== Segment start ==

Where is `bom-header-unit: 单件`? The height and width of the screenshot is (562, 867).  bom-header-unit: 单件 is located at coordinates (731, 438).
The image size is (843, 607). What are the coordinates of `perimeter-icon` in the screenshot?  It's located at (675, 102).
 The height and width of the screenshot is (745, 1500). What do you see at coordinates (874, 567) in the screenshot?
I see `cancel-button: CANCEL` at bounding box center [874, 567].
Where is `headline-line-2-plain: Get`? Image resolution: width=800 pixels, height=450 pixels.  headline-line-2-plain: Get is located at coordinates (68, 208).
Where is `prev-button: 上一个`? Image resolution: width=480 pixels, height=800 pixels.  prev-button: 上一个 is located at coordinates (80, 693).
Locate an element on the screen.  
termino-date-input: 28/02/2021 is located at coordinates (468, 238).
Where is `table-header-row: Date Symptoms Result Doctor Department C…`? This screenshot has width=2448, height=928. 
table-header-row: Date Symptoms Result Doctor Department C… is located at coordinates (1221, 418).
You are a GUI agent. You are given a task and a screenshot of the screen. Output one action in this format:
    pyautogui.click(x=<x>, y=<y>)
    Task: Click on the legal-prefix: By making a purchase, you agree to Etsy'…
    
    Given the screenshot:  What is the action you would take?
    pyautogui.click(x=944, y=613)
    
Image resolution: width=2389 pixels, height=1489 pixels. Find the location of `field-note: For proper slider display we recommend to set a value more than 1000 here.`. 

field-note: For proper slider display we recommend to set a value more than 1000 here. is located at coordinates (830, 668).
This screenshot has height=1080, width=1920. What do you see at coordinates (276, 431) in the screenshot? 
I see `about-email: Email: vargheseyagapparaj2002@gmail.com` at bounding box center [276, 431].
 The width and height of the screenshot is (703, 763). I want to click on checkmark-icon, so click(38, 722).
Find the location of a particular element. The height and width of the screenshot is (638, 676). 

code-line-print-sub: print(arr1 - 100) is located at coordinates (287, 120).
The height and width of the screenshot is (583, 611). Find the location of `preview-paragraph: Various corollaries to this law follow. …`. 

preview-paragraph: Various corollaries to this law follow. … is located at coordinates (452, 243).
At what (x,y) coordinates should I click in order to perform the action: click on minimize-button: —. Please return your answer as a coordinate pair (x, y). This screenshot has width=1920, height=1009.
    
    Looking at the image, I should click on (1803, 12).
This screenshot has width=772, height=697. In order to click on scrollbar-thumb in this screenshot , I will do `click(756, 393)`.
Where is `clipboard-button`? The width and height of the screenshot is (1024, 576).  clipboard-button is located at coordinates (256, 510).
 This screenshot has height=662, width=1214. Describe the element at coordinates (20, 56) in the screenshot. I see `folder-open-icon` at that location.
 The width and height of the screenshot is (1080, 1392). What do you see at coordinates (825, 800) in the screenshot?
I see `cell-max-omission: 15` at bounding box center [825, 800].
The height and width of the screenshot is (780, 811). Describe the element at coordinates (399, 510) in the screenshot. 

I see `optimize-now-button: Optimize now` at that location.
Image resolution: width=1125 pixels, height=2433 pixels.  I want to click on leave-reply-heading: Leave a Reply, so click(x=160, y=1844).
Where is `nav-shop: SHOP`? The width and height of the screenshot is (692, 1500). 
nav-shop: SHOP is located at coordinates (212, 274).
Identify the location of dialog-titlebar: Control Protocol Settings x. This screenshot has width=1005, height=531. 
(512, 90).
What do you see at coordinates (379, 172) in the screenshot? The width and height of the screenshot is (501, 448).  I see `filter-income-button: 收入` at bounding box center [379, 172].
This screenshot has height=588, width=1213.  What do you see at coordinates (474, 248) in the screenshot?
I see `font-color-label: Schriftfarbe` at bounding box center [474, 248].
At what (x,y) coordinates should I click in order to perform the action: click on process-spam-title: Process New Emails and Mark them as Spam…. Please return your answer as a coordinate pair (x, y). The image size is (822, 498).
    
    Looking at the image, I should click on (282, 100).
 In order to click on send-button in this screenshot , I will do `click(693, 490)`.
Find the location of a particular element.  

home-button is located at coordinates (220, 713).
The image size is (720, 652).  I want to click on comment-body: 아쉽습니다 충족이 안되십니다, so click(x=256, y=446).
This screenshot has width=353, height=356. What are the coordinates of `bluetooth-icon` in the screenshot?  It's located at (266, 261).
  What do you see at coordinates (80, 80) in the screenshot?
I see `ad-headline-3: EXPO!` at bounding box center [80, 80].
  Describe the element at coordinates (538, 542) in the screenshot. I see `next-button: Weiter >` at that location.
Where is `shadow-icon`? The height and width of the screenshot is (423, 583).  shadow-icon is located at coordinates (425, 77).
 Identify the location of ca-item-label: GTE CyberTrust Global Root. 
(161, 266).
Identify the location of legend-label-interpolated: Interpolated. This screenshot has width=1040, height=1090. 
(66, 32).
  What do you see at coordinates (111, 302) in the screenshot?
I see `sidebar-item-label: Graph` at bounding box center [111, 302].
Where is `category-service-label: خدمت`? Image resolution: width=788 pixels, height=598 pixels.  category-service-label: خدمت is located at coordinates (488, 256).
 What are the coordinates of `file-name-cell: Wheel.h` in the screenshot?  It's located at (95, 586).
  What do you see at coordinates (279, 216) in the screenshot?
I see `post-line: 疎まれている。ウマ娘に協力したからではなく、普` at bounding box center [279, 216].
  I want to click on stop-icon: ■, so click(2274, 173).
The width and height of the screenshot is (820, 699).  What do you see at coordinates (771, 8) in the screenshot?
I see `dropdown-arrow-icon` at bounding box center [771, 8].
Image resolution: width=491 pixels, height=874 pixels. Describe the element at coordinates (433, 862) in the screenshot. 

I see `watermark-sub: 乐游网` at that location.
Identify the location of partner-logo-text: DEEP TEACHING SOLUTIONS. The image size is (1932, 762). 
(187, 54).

== Segment end ==

PROBLEM TO WORK ON — Swap every "Image resolution" in the items above for "Screen size", and write out all the lines again with nothing else changed.

FINAL ANSWER —
Where is `bom-header-unit: 单件`? The height and width of the screenshot is (562, 867).  bom-header-unit: 单件 is located at coordinates (731, 438).
The image size is (843, 607). What are the coordinates of `perimeter-icon` in the screenshot?  It's located at (675, 102).
 The height and width of the screenshot is (745, 1500). What do you see at coordinates (874, 567) in the screenshot?
I see `cancel-button: CANCEL` at bounding box center [874, 567].
Where is `headline-line-2-plain: Get`? Screen size: width=800 pixels, height=450 pixels.  headline-line-2-plain: Get is located at coordinates (68, 208).
Where is `prev-button: 上一个`? Screen size: width=480 pixels, height=800 pixels.  prev-button: 上一个 is located at coordinates (80, 693).
Locate an element on the screen.  
termino-date-input: 28/02/2021 is located at coordinates (468, 238).
Where is `table-header-row: Date Symptoms Result Doctor Department C…`? This screenshot has width=2448, height=928. 
table-header-row: Date Symptoms Result Doctor Department C… is located at coordinates (1221, 418).
You are a GUI agent. You are given a task and a screenshot of the screen. Output one action in this format:
    pyautogui.click(x=<x>, y=<y>)
    Task: Click on the legal-prefix: By making a purchase, you agree to Etsy'…
    
    Given the screenshot:  What is the action you would take?
    pyautogui.click(x=944, y=613)
    
Screen size: width=2389 pixels, height=1489 pixels. Find the location of `field-note: For proper slider display we recommend to set a value more than 1000 here.`. 

field-note: For proper slider display we recommend to set a value more than 1000 here. is located at coordinates (830, 668).
This screenshot has height=1080, width=1920. What do you see at coordinates (276, 431) in the screenshot? 
I see `about-email: Email: vargheseyagapparaj2002@gmail.com` at bounding box center [276, 431].
 The width and height of the screenshot is (703, 763). I want to click on checkmark-icon, so click(38, 722).
Find the location of a particular element. The height and width of the screenshot is (638, 676). 

code-line-print-sub: print(arr1 - 100) is located at coordinates (287, 120).
The height and width of the screenshot is (583, 611). Find the location of `preview-paragraph: Various corollaries to this law follow. …`. 

preview-paragraph: Various corollaries to this law follow. … is located at coordinates (452, 243).
At what (x,y) coordinates should I click in order to perform the action: click on minimize-button: —. Please return your answer as a coordinate pair (x, y). This screenshot has width=1920, height=1009.
    
    Looking at the image, I should click on (1803, 12).
This screenshot has width=772, height=697. In order to click on scrollbar-thumb in this screenshot , I will do `click(756, 393)`.
Where is `clipboard-button`? The width and height of the screenshot is (1024, 576).  clipboard-button is located at coordinates (256, 510).
 This screenshot has height=662, width=1214. Describe the element at coordinates (20, 56) in the screenshot. I see `folder-open-icon` at that location.
 The width and height of the screenshot is (1080, 1392). What do you see at coordinates (825, 800) in the screenshot?
I see `cell-max-omission: 15` at bounding box center [825, 800].
The height and width of the screenshot is (780, 811). Describe the element at coordinates (399, 510) in the screenshot. 

I see `optimize-now-button: Optimize now` at that location.
Screen size: width=1125 pixels, height=2433 pixels.  I want to click on leave-reply-heading: Leave a Reply, so click(x=160, y=1844).
Where is `nav-shop: SHOP`? The width and height of the screenshot is (692, 1500). 
nav-shop: SHOP is located at coordinates (212, 274).
Identify the location of dialog-titlebar: Control Protocol Settings x. This screenshot has width=1005, height=531. 
(512, 90).
What do you see at coordinates (379, 172) in the screenshot? The width and height of the screenshot is (501, 448).  I see `filter-income-button: 收入` at bounding box center [379, 172].
This screenshot has height=588, width=1213.  What do you see at coordinates (474, 248) in the screenshot?
I see `font-color-label: Schriftfarbe` at bounding box center [474, 248].
At what (x,y) coordinates should I click in order to perform the action: click on process-spam-title: Process New Emails and Mark them as Spam…. Please return your answer as a coordinate pair (x, y). The image size is (822, 498).
    
    Looking at the image, I should click on (282, 100).
 In order to click on send-button in this screenshot , I will do `click(693, 490)`.
Find the location of a particular element.  

home-button is located at coordinates (220, 713).
The image size is (720, 652).  I want to click on comment-body: 아쉽습니다 충족이 안되십니다, so click(x=256, y=446).
This screenshot has width=353, height=356. What are the coordinates of `bluetooth-icon` in the screenshot?  It's located at (266, 261).
  What do you see at coordinates (80, 80) in the screenshot?
I see `ad-headline-3: EXPO!` at bounding box center [80, 80].
  Describe the element at coordinates (538, 542) in the screenshot. I see `next-button: Weiter >` at that location.
Where is `shadow-icon`? The height and width of the screenshot is (423, 583).  shadow-icon is located at coordinates (425, 77).
 Identify the location of ca-item-label: GTE CyberTrust Global Root. 
(161, 266).
Identify the location of legend-label-interpolated: Interpolated. This screenshot has width=1040, height=1090. 
(66, 32).
  What do you see at coordinates (111, 302) in the screenshot?
I see `sidebar-item-label: Graph` at bounding box center [111, 302].
Where is `category-service-label: خدمت`? Screen size: width=788 pixels, height=598 pixels.  category-service-label: خدمت is located at coordinates (488, 256).
 What are the coordinates of `file-name-cell: Wheel.h` in the screenshot?  It's located at (95, 586).
  What do you see at coordinates (279, 216) in the screenshot?
I see `post-line: 疎まれている。ウマ娘に協力したからではなく、普` at bounding box center [279, 216].
  I want to click on stop-icon: ■, so click(2274, 173).
The width and height of the screenshot is (820, 699).  What do you see at coordinates (771, 8) in the screenshot?
I see `dropdown-arrow-icon` at bounding box center [771, 8].
Screen size: width=491 pixels, height=874 pixels. Describe the element at coordinates (433, 862) in the screenshot. 

I see `watermark-sub: 乐游网` at that location.
Identify the location of partner-logo-text: DEEP TEACHING SOLUTIONS. The image size is (1932, 762). 
(187, 54).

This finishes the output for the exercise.